I was born and raised in Michigan, where citizens have the opportunity to earn cash back on recyclable items. Any airtight metal, glass, paper, plastic containers, or a combination under one gallon have a dime deposit per can or bottle on top of the product price. While this may seem unappealing, most Michiganders love it and for good reason. Once you’ve finished enjoying your beverage of choice, you can take the cans back to the supermarket to get your deposit back.
I’ve always felt like the program was a way of saving money. Ultimately, families are going to purchase these products and most store the empties until their trash bins are overflowing at which time they take a trip to their local grocery store for their refund.

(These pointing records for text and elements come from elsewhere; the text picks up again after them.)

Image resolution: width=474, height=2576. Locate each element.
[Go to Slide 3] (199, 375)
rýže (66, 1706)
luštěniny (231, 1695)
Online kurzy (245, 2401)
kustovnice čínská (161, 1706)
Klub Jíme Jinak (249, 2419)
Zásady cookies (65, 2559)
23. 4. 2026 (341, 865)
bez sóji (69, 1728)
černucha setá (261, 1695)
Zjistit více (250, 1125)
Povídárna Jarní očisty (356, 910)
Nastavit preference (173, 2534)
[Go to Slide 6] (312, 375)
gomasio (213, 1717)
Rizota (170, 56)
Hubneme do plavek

Eight other states participate in similar programs with a five-cent deposit, including Maine, Vermont, Connecticut, Massachusetts, New York, Iowa, Hawaii, Oregon, and Delaware. Michigan has the highest refund value and according to bottlebill.org, the state also has the highest recycling rate.
This is most likely due to the beneficial nature of the bill for both recyclers and the environment. Many families save their recyclable items for several months before turning them back in to receive their return deposit.
Since Michigan’s bottle bill took effect in 1990, the state has seen a reduction in solid waste by six to eight percent yearly. Michigan also has the highest rate of return out of all bottle bill states by nearly ten percent. According to Michiganrecycles.org, recycling is a $2 billion per year industry. In 1999, recycling provided 5,687 jobs and $243 million in wages for the state.
I’m confused as to why Colorado doesn’t have a similar program. A bottle bill for a five-cent deposit was proposed in 2011, but was killed by the committee in late February of that year. The bill, House Bill 1247, proposed that 10 percent of the recycling resources go to the economic opportunity fund, 40 percent would be put toward the state education fund and the remaining 50 percent would go toward administrative costs.
Due to a scandal in California in which residents of nearby states were caught trying to defraud the system by redeeming containers from their state in California, negative light was shed on similar bills. Republicans also argued that the program would have been a drain on Colorado’s budget.
Michigan experienced the same issue as California, but simply solved the problem by introducing a series of amending acts, which were passed in 2008. The acts prevent fraudulent redemption by requiring a machine-readable, state-specific mark placed on all 12 ounce metal or glass and 20 ounce plastic containers if they are sold in a volume over 500,000 cases per year.
There are ways to create a bottle bill that works for our state. I’m just wondering why an environmentally friendly state like ours hasn’t figured it out yet. I’m no politician, but facts are facts. A bottle bill would be beneficial to our citizens and to our home.